======== Dataset content

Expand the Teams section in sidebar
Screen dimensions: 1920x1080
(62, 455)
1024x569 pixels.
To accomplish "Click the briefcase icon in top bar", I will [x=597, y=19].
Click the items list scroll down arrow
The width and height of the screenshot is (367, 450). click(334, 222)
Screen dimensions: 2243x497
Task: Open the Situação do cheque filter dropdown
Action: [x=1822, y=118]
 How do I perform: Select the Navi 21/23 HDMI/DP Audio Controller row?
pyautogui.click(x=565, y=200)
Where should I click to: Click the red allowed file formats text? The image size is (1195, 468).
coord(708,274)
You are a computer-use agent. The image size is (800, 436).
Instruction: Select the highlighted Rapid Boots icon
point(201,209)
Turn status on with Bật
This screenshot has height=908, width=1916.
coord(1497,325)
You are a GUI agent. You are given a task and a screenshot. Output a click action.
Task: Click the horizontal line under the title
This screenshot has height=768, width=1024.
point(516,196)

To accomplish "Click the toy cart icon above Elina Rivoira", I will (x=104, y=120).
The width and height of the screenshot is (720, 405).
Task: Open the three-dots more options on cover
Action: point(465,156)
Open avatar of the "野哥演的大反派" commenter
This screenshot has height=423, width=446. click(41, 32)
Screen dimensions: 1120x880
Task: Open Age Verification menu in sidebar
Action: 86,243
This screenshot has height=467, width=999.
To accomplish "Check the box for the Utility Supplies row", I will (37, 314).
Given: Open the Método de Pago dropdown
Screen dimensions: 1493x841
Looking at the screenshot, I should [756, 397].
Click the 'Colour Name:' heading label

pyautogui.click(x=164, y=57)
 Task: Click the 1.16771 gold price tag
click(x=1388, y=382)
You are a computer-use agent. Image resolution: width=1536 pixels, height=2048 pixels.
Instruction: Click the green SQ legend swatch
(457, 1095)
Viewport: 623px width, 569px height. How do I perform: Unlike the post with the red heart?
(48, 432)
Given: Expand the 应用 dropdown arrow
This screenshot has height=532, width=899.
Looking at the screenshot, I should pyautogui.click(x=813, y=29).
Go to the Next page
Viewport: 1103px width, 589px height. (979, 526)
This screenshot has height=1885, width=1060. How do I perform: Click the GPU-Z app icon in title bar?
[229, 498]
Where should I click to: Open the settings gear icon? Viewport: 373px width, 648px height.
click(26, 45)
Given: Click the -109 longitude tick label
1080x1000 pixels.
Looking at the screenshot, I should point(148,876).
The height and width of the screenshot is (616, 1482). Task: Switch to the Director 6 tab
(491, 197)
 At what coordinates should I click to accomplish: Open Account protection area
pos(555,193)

================

▸ **Your task**
Starting at the line that contains "Go to the Next page", write out every line to the end of the entries, exactly as given.

▸ **Response area**
Go to the Next page
Viewport: 1103px width, 589px height. (979, 526)
This screenshot has height=1885, width=1060. How do I perform: Click the GPU-Z app icon in title bar?
[229, 498]
Where should I click to: Open the settings gear icon? Viewport: 373px width, 648px height.
click(26, 45)
Given: Click the -109 longitude tick label
1080x1000 pixels.
Looking at the screenshot, I should point(148,876).
The height and width of the screenshot is (616, 1482). Task: Switch to the Director 6 tab
(491, 197)
 At what coordinates should I click to accomplish: Open Account protection area
pos(555,193)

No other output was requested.